_Try it:_
Nothing but an exact copy is wanted here: the line with "Viewport: 1024px width, 768px height." and all the lines that follow it in the entries below.

■ ■ ■ ■ ■ ■ ■

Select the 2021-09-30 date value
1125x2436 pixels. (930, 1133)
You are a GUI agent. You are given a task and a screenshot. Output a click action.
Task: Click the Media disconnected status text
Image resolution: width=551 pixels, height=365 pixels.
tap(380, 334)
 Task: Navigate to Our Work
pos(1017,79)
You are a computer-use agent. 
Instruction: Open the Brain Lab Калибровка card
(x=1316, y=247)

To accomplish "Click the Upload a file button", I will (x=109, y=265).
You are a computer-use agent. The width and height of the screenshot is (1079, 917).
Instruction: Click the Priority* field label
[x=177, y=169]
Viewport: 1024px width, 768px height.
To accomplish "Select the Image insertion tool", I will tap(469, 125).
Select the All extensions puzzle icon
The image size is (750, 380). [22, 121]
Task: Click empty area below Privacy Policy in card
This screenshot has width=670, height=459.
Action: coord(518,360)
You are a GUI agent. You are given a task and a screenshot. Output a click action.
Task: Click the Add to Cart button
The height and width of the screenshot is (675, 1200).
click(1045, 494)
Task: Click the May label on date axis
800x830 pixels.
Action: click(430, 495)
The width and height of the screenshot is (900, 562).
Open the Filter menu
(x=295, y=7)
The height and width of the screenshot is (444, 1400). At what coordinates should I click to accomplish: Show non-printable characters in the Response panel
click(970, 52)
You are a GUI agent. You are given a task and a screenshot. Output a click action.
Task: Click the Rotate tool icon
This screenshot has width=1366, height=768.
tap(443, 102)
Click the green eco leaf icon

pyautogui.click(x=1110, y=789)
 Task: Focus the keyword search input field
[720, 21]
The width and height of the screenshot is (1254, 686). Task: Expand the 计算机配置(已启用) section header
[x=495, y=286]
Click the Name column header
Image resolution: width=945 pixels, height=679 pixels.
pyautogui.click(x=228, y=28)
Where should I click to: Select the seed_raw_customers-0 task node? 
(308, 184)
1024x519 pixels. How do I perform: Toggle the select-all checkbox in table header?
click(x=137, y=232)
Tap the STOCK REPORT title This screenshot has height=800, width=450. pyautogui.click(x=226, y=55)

■ ■ ■ ■ ■ ■ ■

_Completed task:_
Viewport: 1024px width, 768px height.
To accomplish "Select the Image insertion tool", I will tap(469, 125).
Select the All extensions puzzle icon
The image size is (750, 380). [22, 121]
Task: Click empty area below Privacy Policy in card
This screenshot has width=670, height=459.
Action: coord(518,360)
You are a GUI agent. You are given a task and a screenshot. Output a click action.
Task: Click the Add to Cart button
The height and width of the screenshot is (675, 1200).
click(1045, 494)
Task: Click the May label on date axis
800x830 pixels.
Action: click(430, 495)
The width and height of the screenshot is (900, 562).
Open the Filter menu
(x=295, y=7)
The height and width of the screenshot is (444, 1400). At what coordinates should I click to accomplish: Show non-printable characters in the Response panel
click(970, 52)
You are a GUI agent. You are given a task and a screenshot. Output a click action.
Task: Click the Rotate tool icon
This screenshot has width=1366, height=768.
tap(443, 102)
Click the green eco leaf icon

pyautogui.click(x=1110, y=789)
 Task: Focus the keyword search input field
[720, 21]
The width and height of the screenshot is (1254, 686). Task: Expand the 计算机配置(已启用) section header
[x=495, y=286]
Click the Name column header
Image resolution: width=945 pixels, height=679 pixels.
pyautogui.click(x=228, y=28)
Where should I click to: Select the seed_raw_customers-0 task node? 
(308, 184)
1024x519 pixels. How do I perform: Toggle the select-all checkbox in table header?
click(x=137, y=232)
Tap the STOCK REPORT title This screenshot has height=800, width=450. pyautogui.click(x=226, y=55)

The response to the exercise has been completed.